Integrated cost-schedule risk analysis allows calculation of Joint Confidence Level, the probability that both cost and schedule targets will simultaneously be met. Organizations such as NASA require JCL-70 for major new projects. For most projects where cost and schedule results are not highly correlated, a family of constant JCL-70 outcomes results in a “necklace” of points from which the analyst must select recommended cost/schedule target values. How should the analyst select defendable targets for presentation to management? This is not a matter of choosing the combination of cost and finish date most pleasing to the performer or the customer, but of choosing the combination that meets the JCL-70 (or whatever level of confidence in the estimate is needed) that is the most likely to occur with the scenario (e.g., pre-mitigation) being considered.
Some “eye-ball” a selected JCL-70 point, approximating the densest point in the scatter plot, but that is not convincing for budgetary purposes. Others draw the regression line through the scatterplot and pick the intersection with the JCL-70 necklace, but linear regression, by answering the best linear fit of the dataset, answers a completely different statistical question and is not necessarily reliable as a measure of the most likely combination of the JCL-70 cost and schedule.
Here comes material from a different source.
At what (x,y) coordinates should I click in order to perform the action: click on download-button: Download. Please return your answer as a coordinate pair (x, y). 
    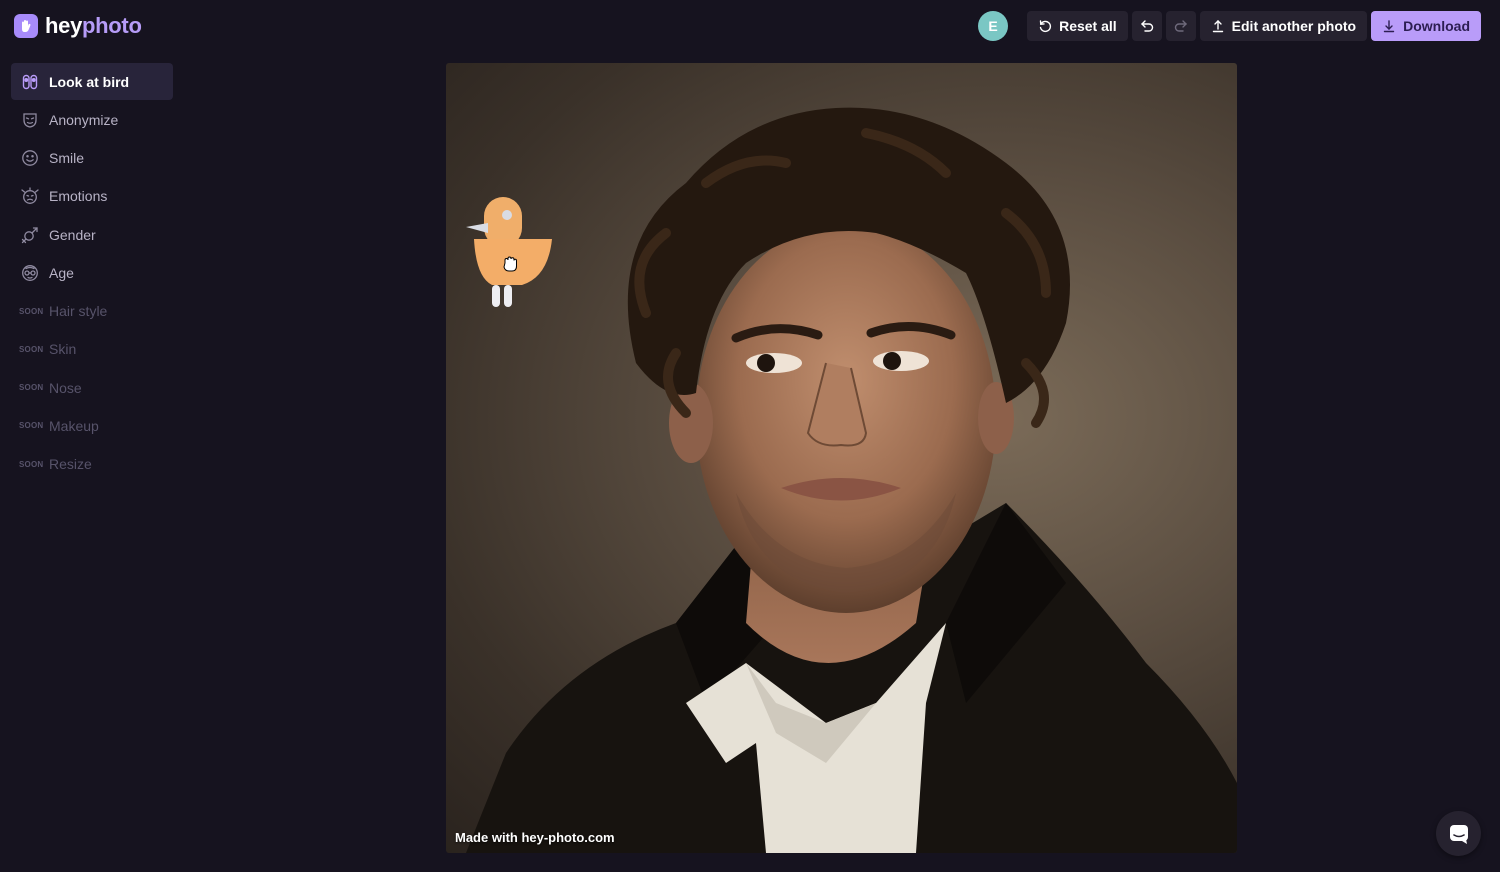
    Looking at the image, I should click on (1426, 26).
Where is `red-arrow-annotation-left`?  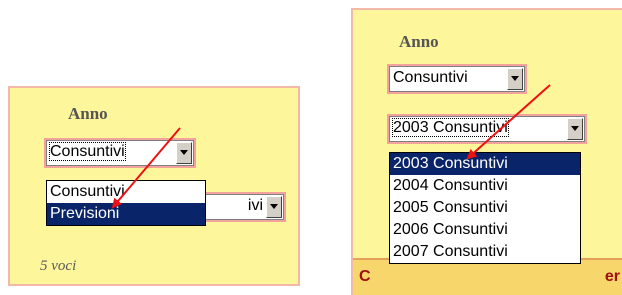
red-arrow-annotation-left is located at coordinates (146, 168).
This paper describes innovative graphical methods using three-dimensional histograms and surface plots of the scatter data to identify the most likely cost/schedule values at any JCL. The methods are demonstrated using actual scatter data from four real projects. The results validate the methodology as a sound basis for selecting cost/schedule targets and demonstrate how the regression line intersect becomes unreliable as cost/schedule correlation decrease.